[Stored entries]

● ● ●

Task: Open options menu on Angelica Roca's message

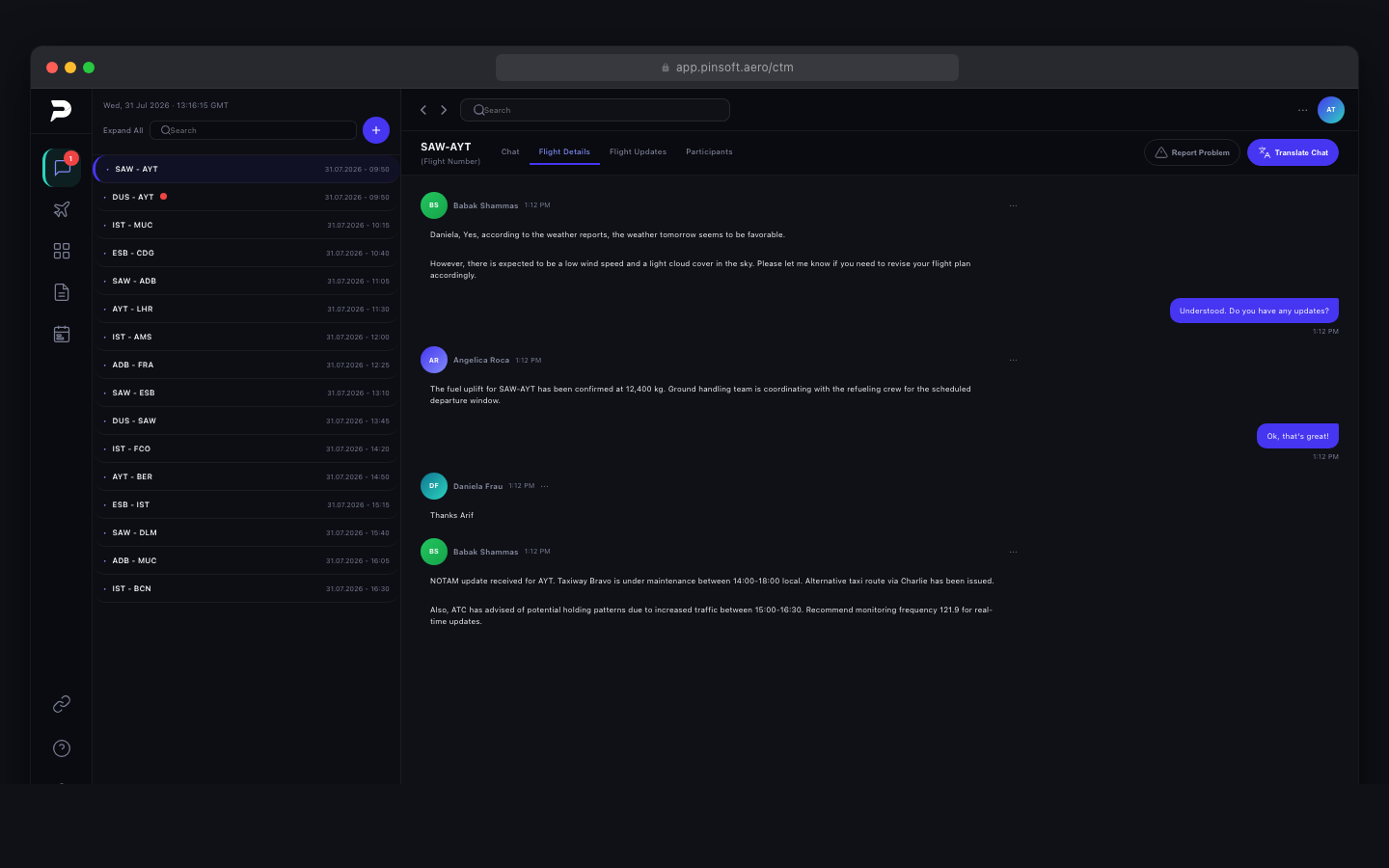Action: (x=1013, y=360)
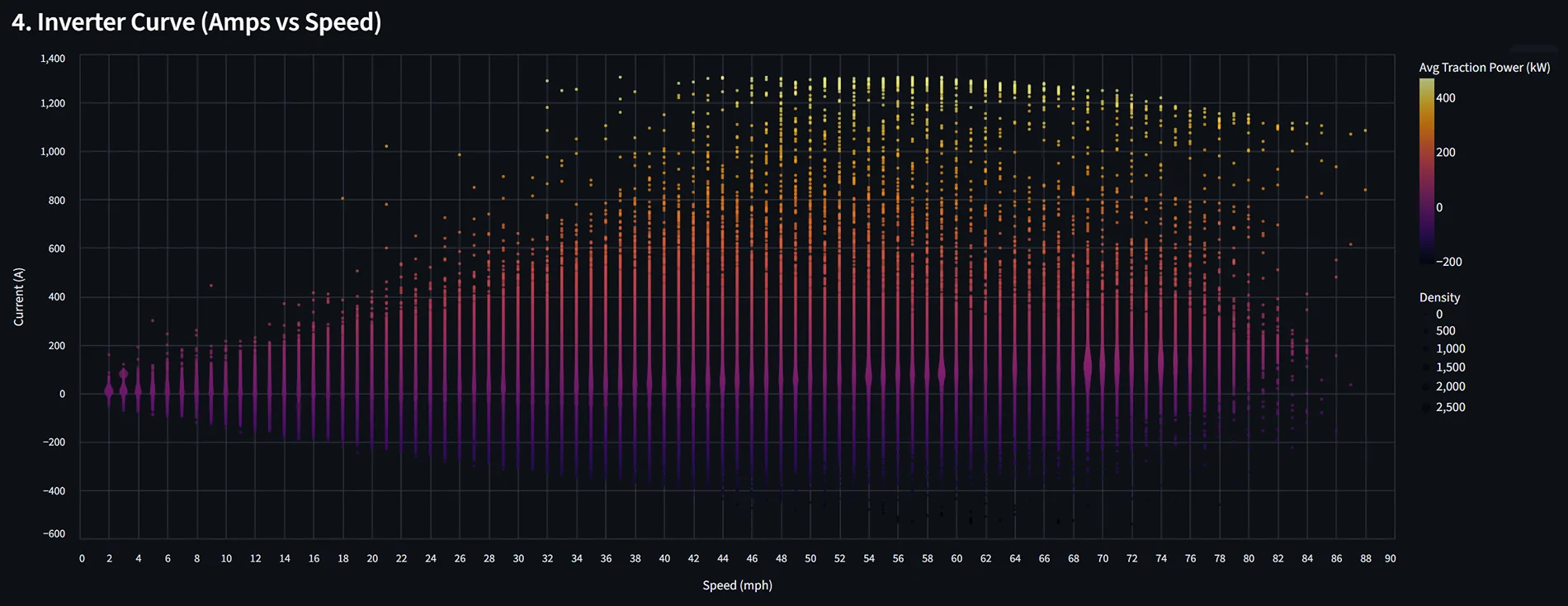This screenshot has width=1568, height=606.
Task: Select the Density 2,500 legend marker
Action: pos(1427,407)
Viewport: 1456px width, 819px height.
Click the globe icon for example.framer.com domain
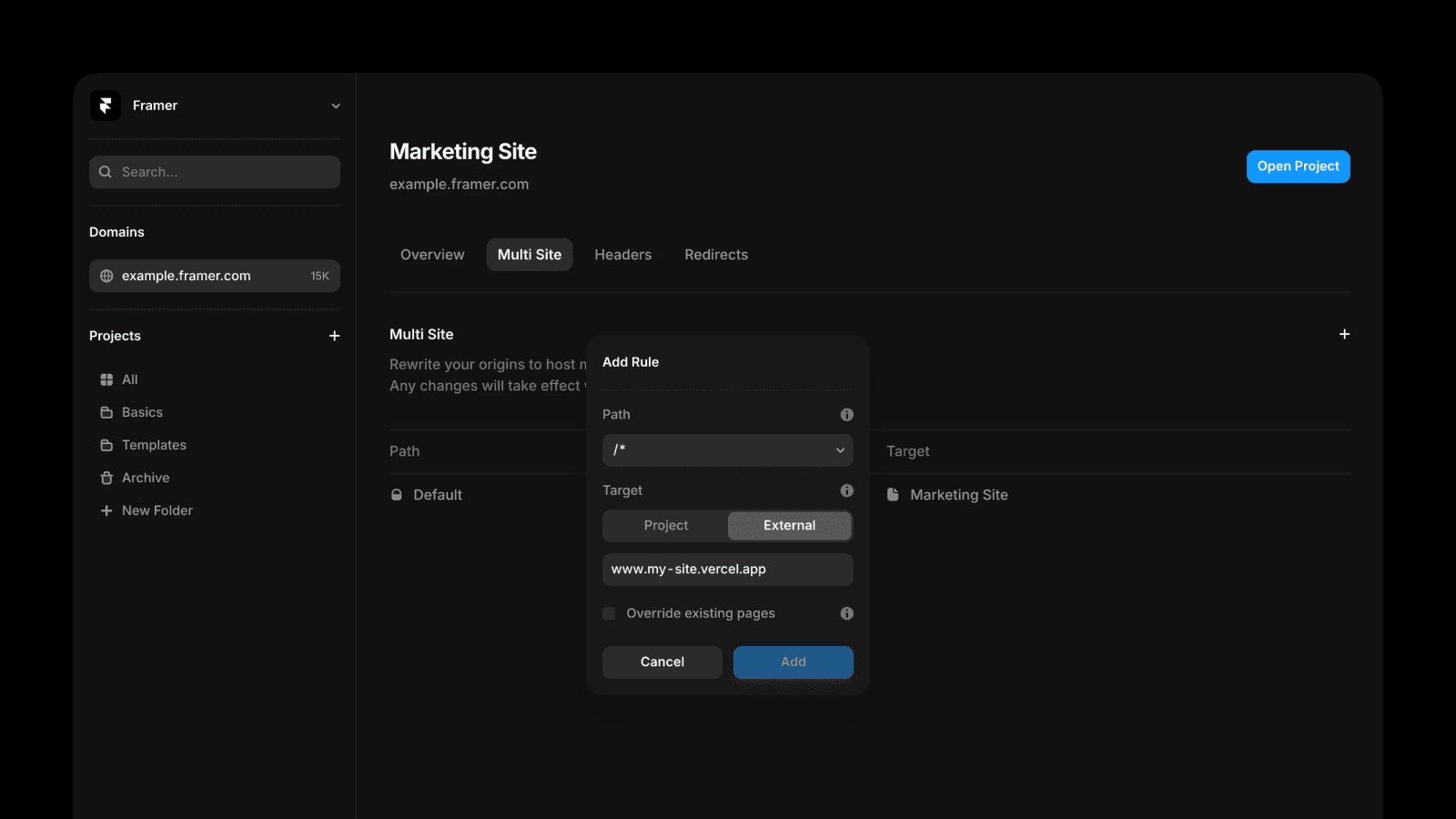(x=106, y=276)
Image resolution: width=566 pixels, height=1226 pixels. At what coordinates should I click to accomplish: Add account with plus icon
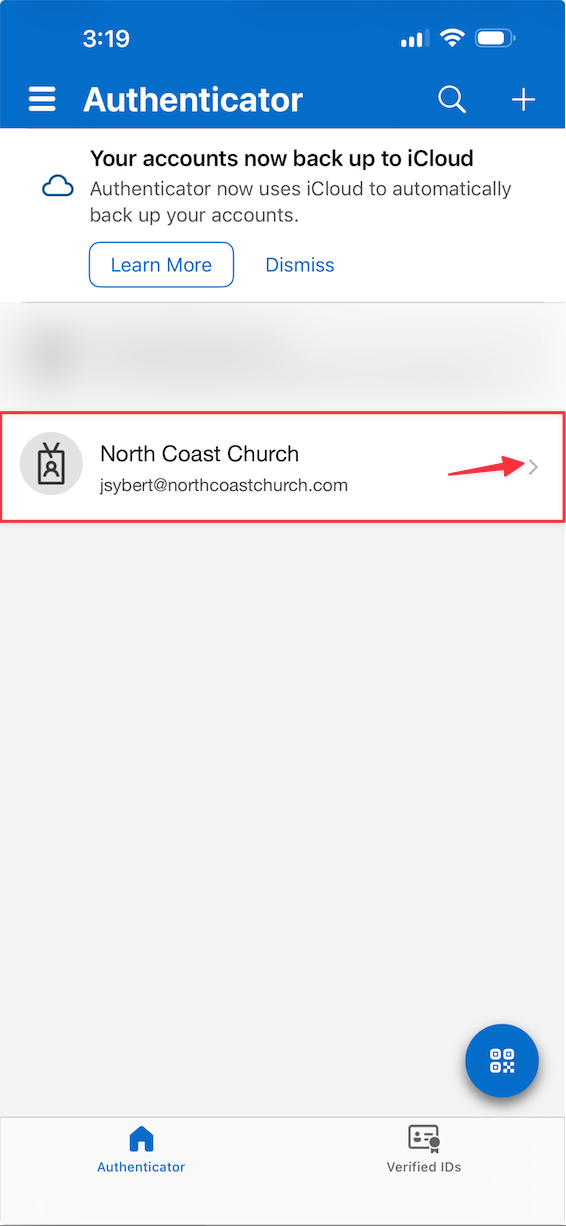524,100
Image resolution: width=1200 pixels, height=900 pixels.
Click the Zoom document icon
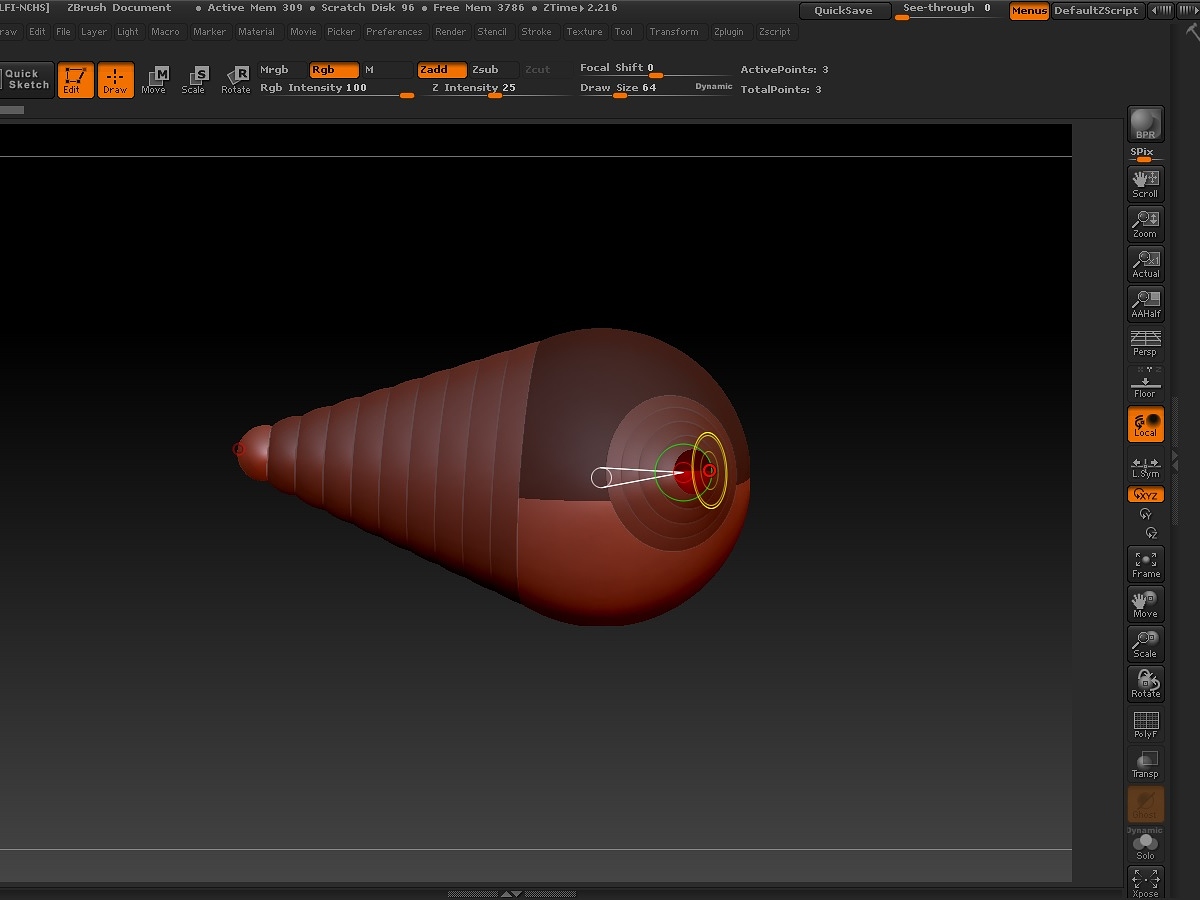(1145, 223)
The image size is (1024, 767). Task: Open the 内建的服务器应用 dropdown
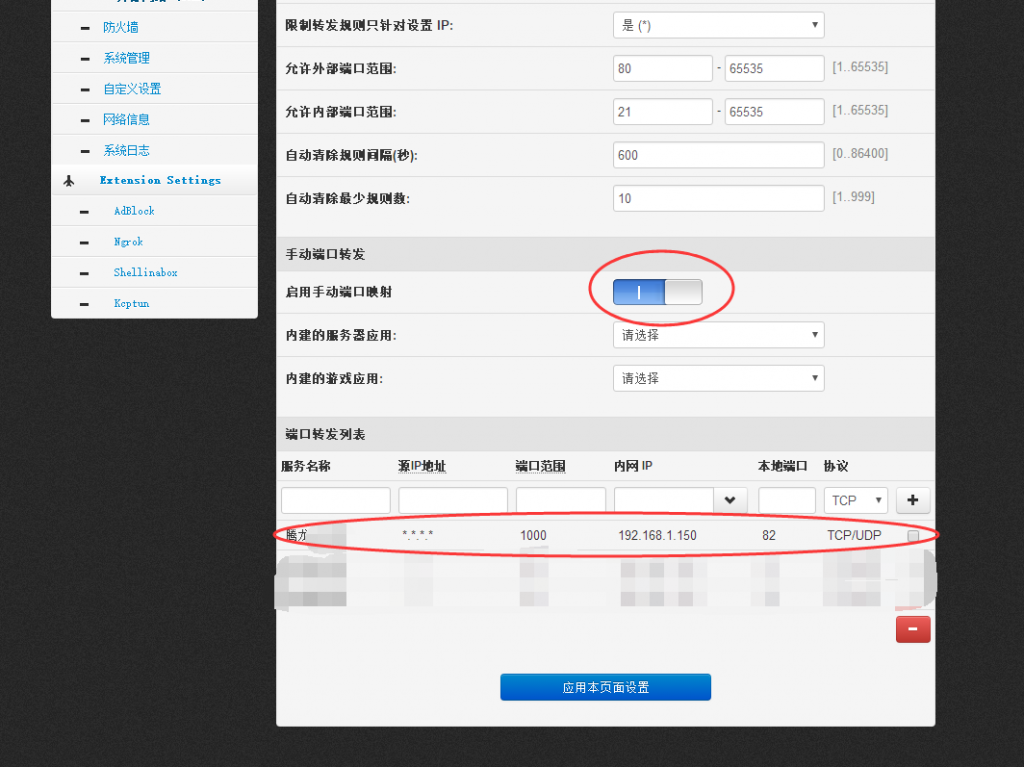pos(718,335)
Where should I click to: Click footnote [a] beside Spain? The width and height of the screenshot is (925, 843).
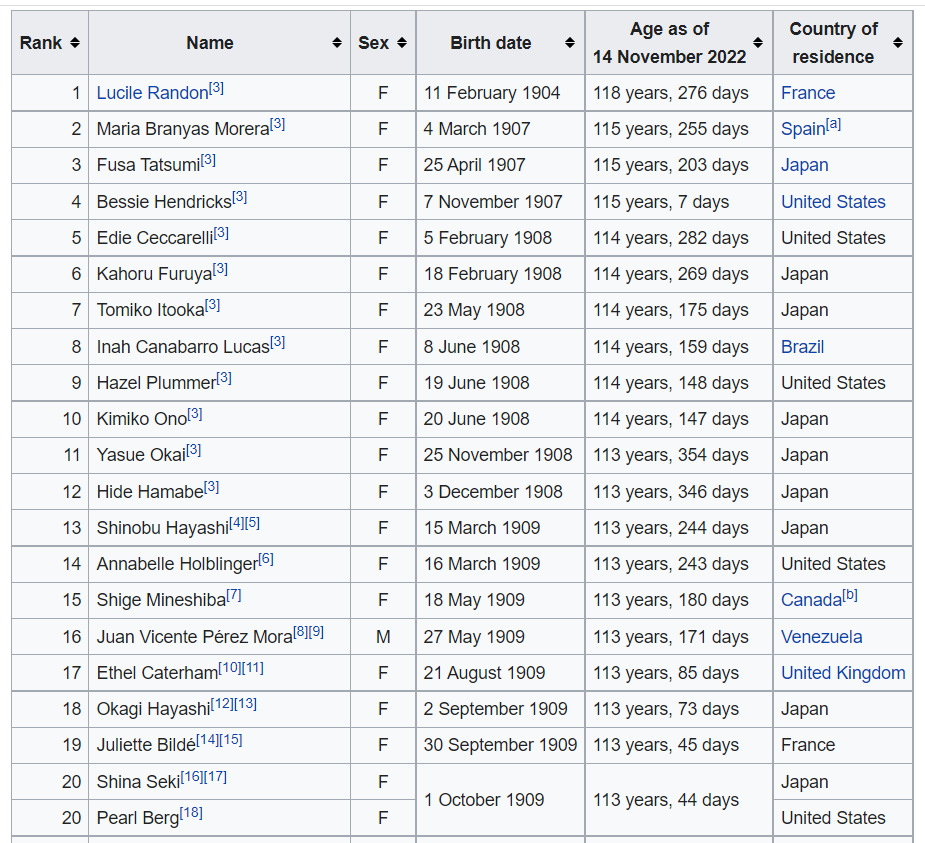pyautogui.click(x=833, y=124)
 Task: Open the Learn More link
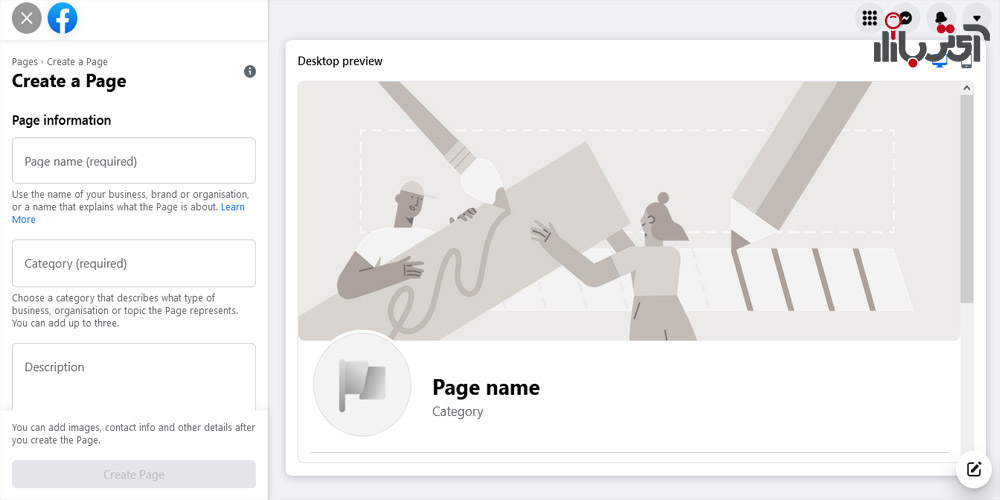128,213
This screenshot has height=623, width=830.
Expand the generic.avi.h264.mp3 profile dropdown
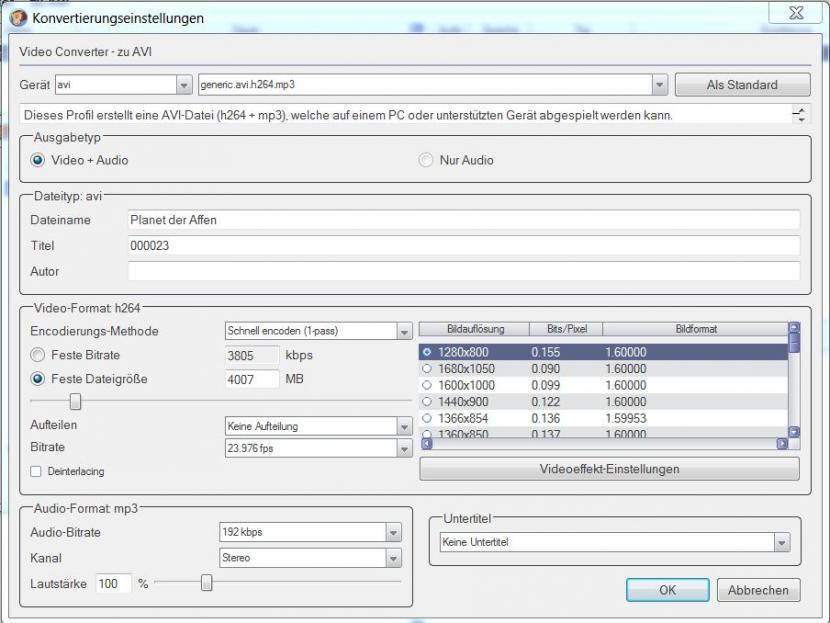[x=659, y=85]
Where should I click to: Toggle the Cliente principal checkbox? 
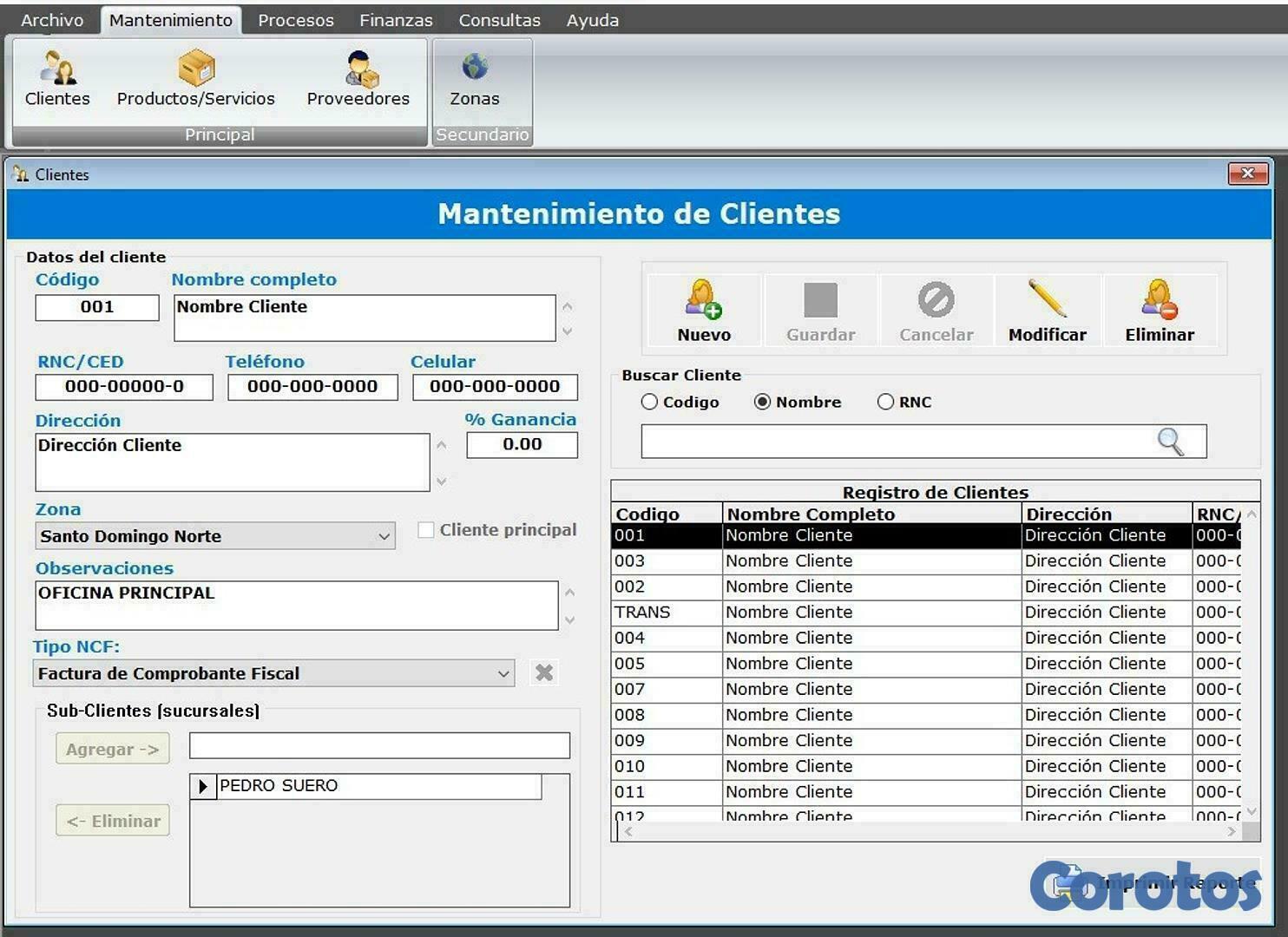coord(426,530)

● ● ●

## What needs to be done
Word for word, output the lines from the line bearing "Viewport: 1456px width, 819px height." through the end of the records above, and only those, without the pictures.

## Response
Viewport: 1456px width, 819px height.
Click the globe icon for example.framer.com domain
(x=106, y=276)
Image resolution: width=566 pixels, height=1226 pixels. At what coordinates should I click to accomplish: Add account with plus icon
524,100
Image resolution: width=1200 pixels, height=900 pixels.
Click the Zoom document icon
(1145, 223)
The image size is (1024, 767). Task: Open the 内建的服务器应用 dropdown
pos(718,335)
Where should I click to: Click footnote [a] beside Spain? The width and height of the screenshot is (925, 843).
pyautogui.click(x=833, y=124)
 Task: Open the Learn More link
128,213
This screenshot has height=623, width=830.
Expand the generic.avi.h264.mp3 profile dropdown
[x=659, y=85]
Where should I click to: Toggle the Cliente principal checkbox? 
coord(426,530)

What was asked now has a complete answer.